START INFORMATION SHOWN

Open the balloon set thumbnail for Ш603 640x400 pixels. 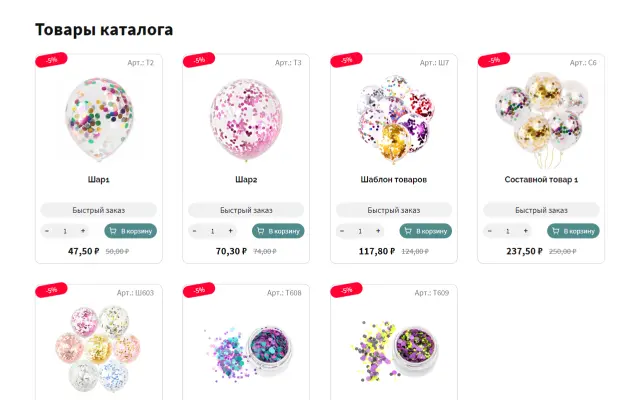98,350
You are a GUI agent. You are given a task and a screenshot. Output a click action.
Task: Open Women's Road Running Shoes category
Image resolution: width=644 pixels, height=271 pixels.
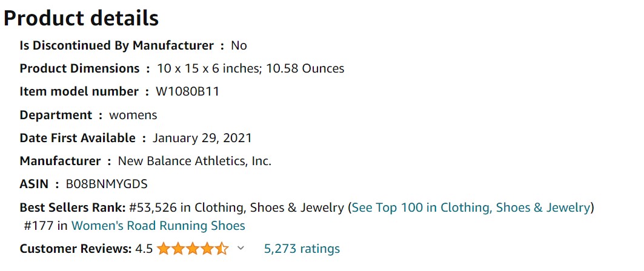click(158, 226)
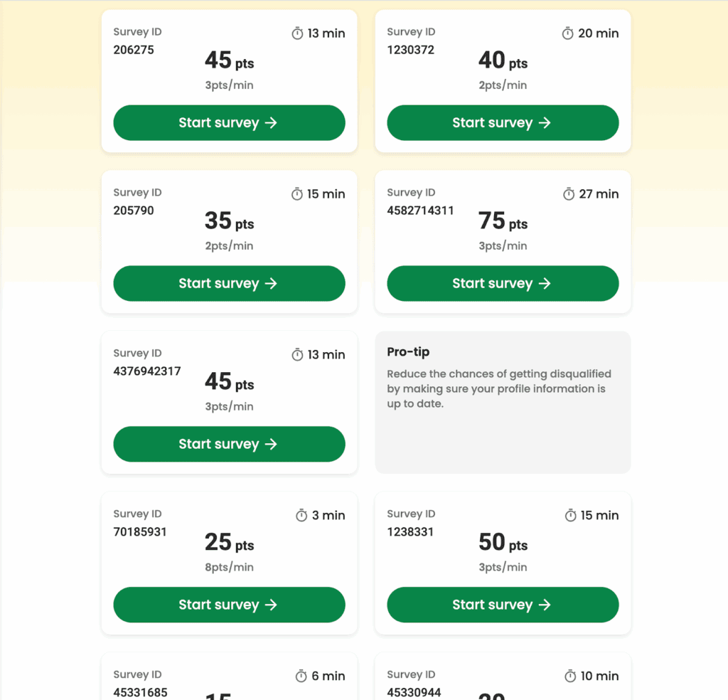Screen dimensions: 728x700
Task: Click the timer icon on survey 1238331
Action: pyautogui.click(x=570, y=516)
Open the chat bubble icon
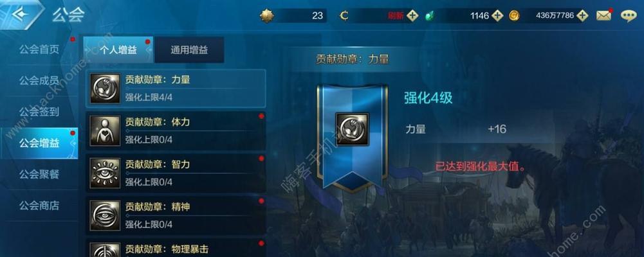This screenshot has height=257, width=644. tap(629, 15)
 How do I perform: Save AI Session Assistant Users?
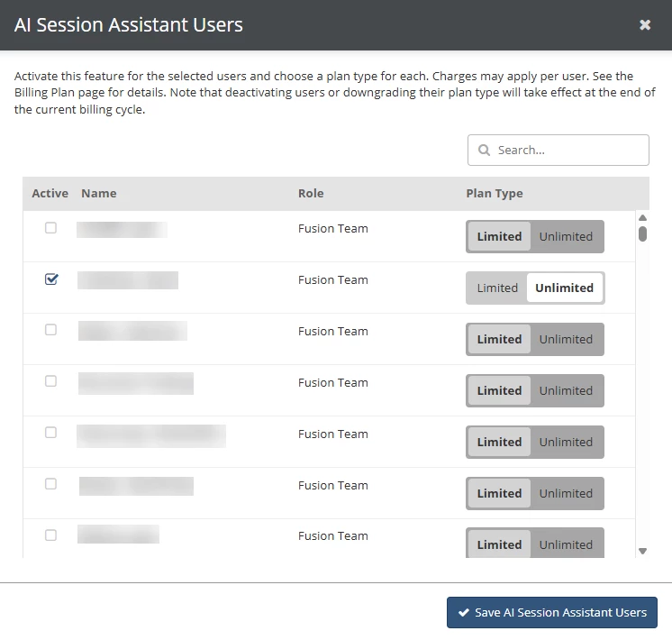552,613
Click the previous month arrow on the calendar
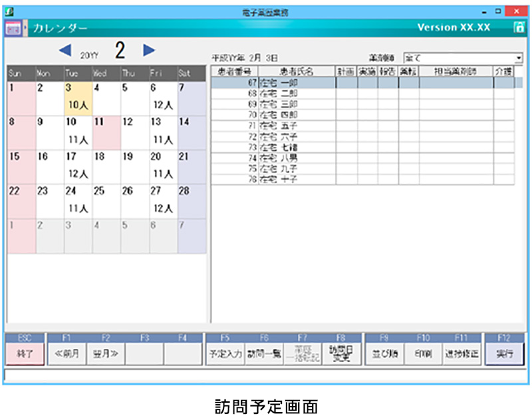Image resolution: width=532 pixels, height=416 pixels. click(x=65, y=50)
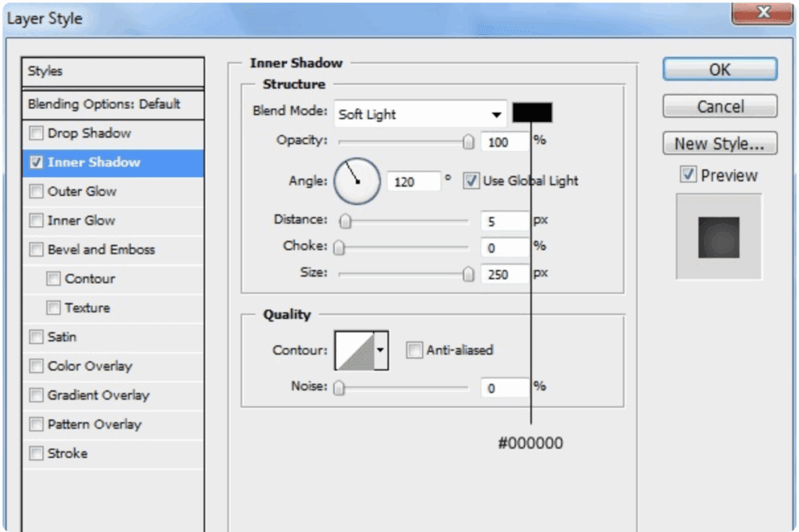Select the Gradient Overlay effect
Screen dimensions: 799x532
98,395
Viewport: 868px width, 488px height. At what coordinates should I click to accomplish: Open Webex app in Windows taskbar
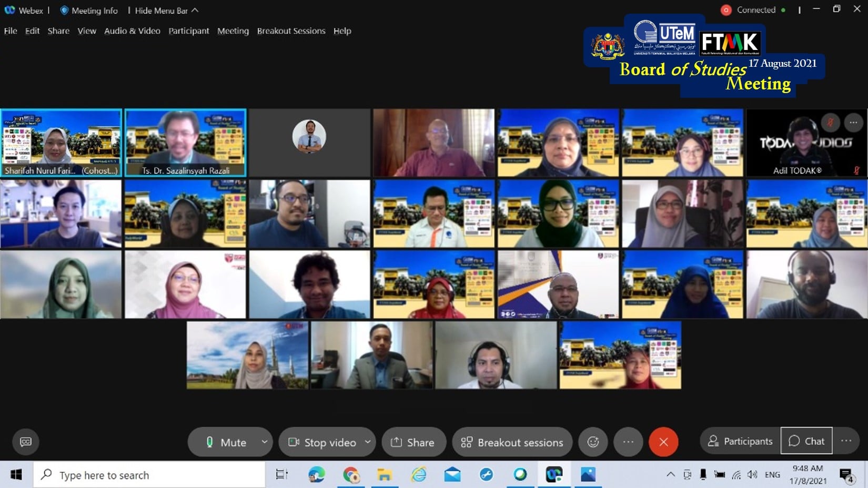point(554,474)
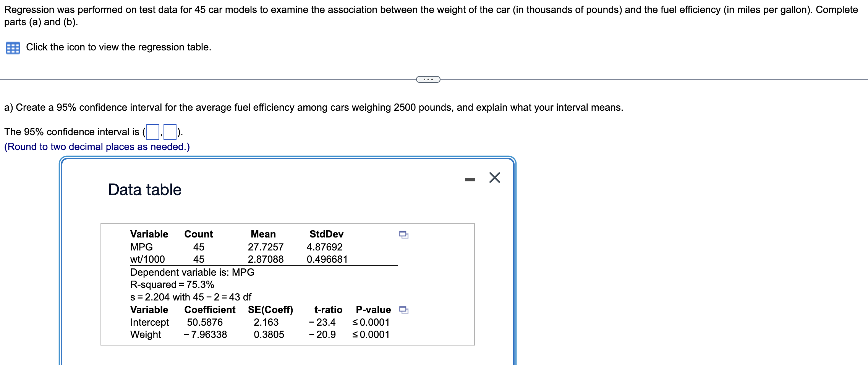Select the Dependent variable MPG line
Screen dimensions: 868x365
(192, 272)
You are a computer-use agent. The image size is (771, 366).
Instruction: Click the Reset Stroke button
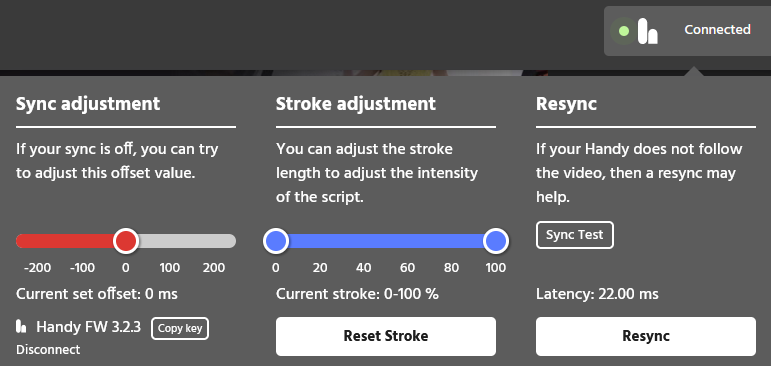[386, 336]
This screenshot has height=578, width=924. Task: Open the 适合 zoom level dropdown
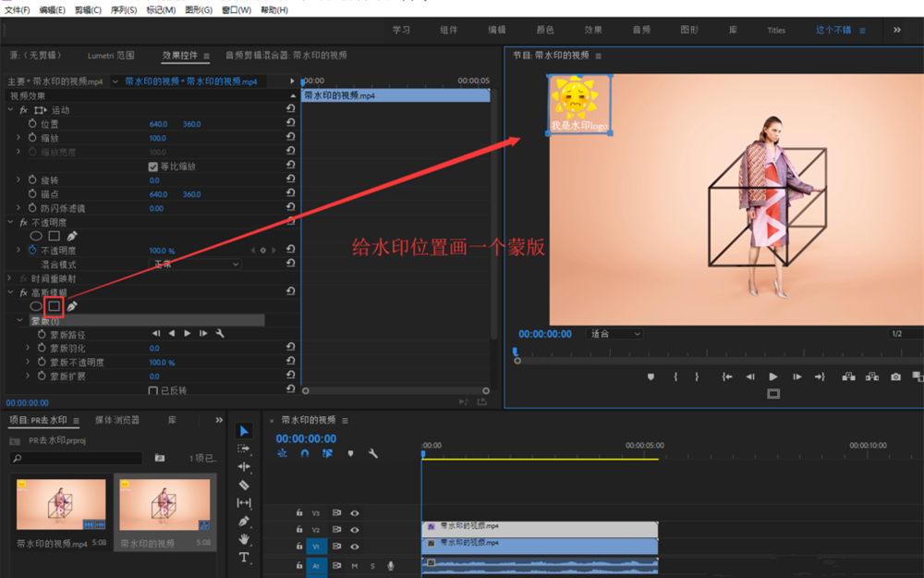[615, 334]
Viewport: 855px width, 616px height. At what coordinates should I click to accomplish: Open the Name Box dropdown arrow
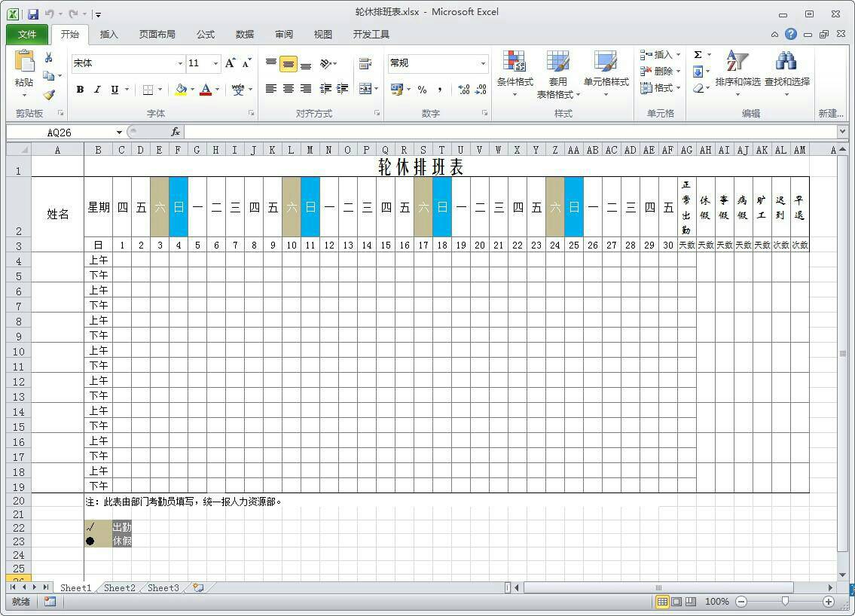[x=119, y=133]
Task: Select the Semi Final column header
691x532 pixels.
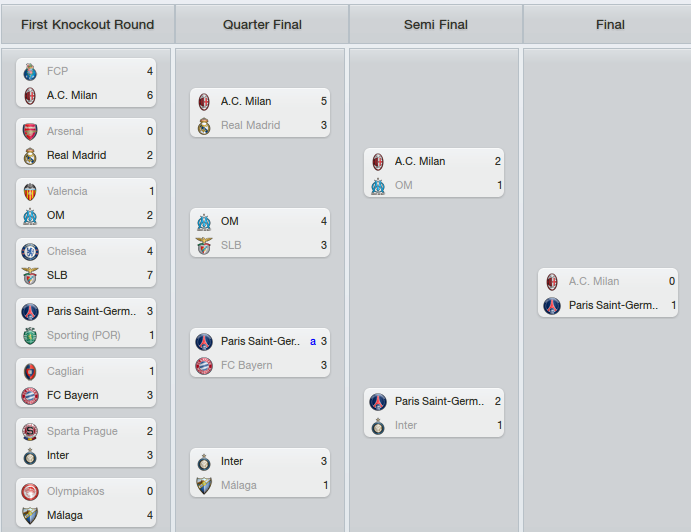Action: 436,25
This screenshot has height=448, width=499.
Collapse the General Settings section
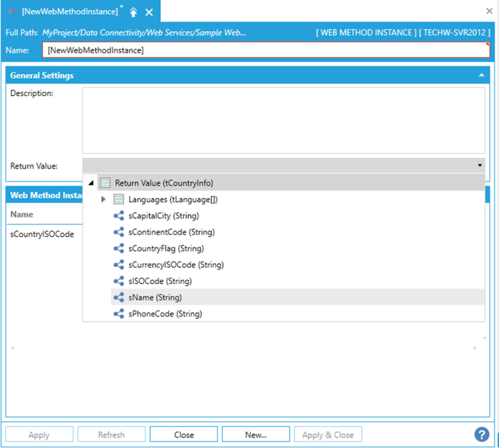point(481,76)
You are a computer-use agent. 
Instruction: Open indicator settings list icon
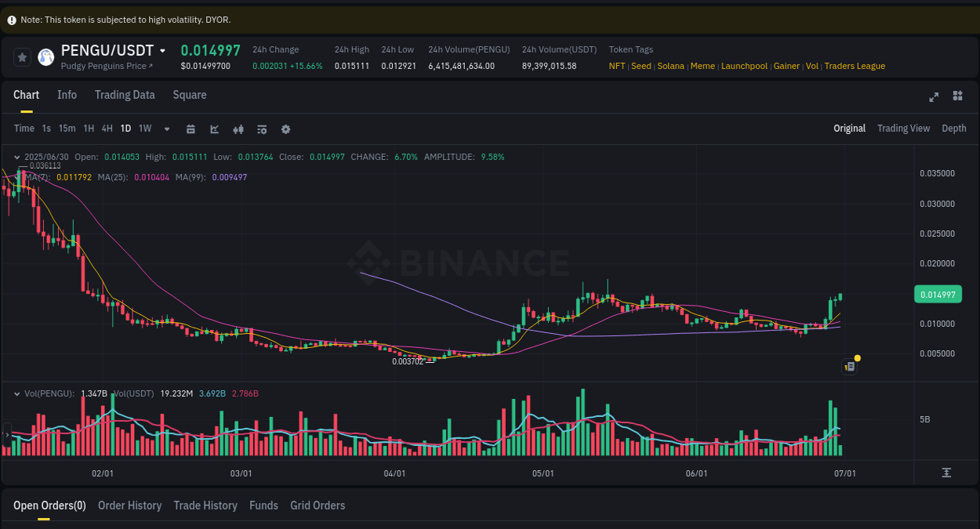261,129
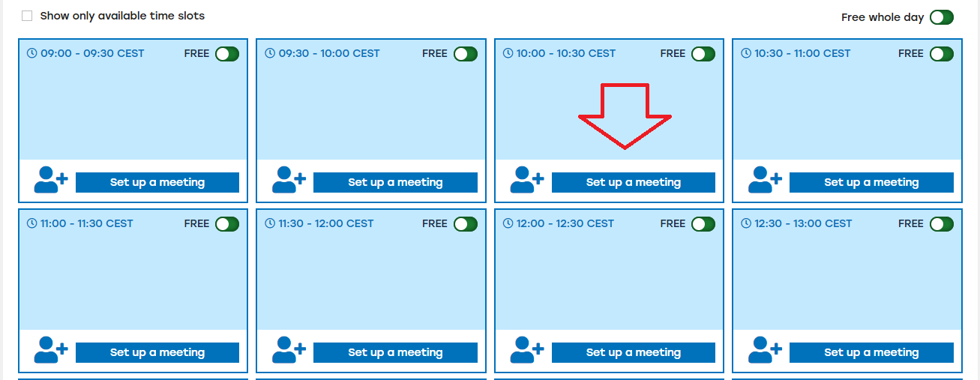Click add-person icon in 11:30 - 12:00 slot
The height and width of the screenshot is (380, 980).
point(289,350)
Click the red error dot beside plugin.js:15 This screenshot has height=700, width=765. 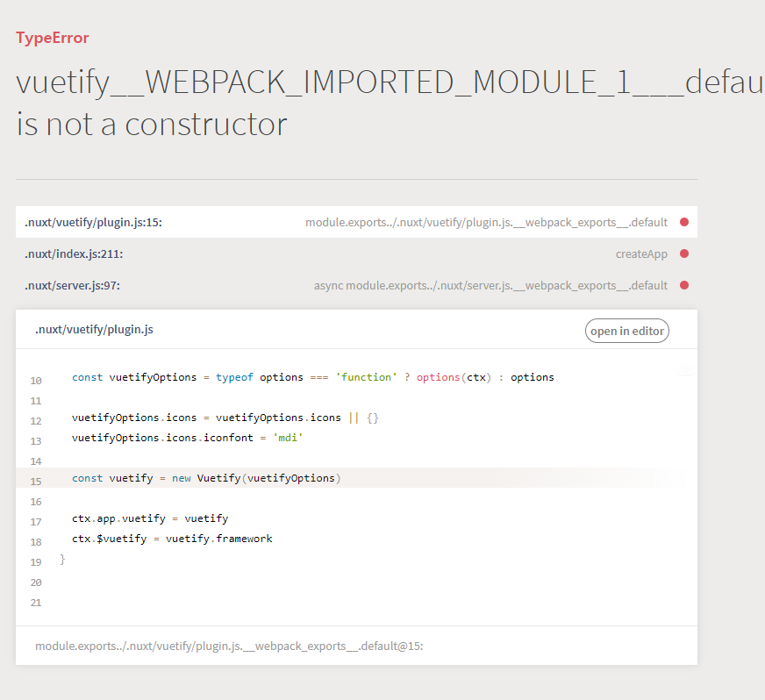click(x=684, y=222)
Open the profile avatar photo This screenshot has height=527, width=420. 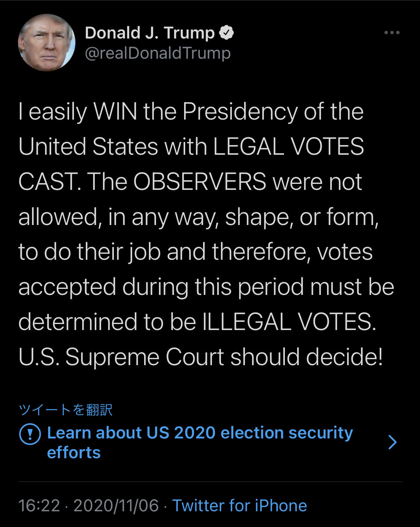point(47,43)
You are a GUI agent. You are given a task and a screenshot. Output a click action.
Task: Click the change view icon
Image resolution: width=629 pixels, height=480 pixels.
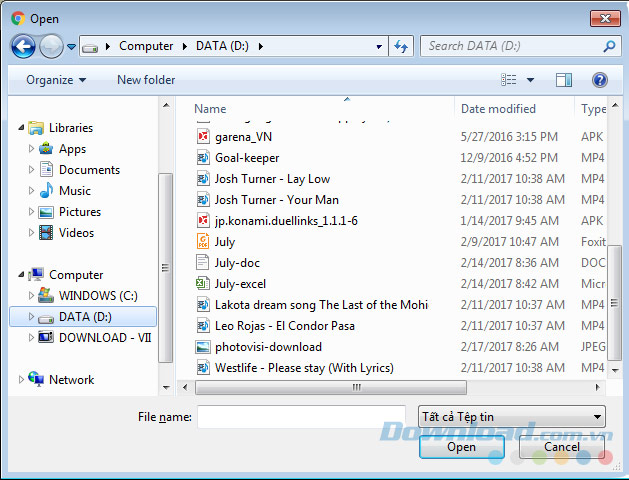coord(510,80)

END INFORMATION SHOWN

■ TASK DIRECTIONS: Go over the listing above and return each line with "agent".

■ EXPECTED ANSWER:
You are a GUI agent. You are given a task and a screenshot. Output a click action.
You are a computer-use agent. The image size is (771, 366).
You are a computer-use agent. 
You are a GUI agent. You are given a task and a screenshot. Output a click action.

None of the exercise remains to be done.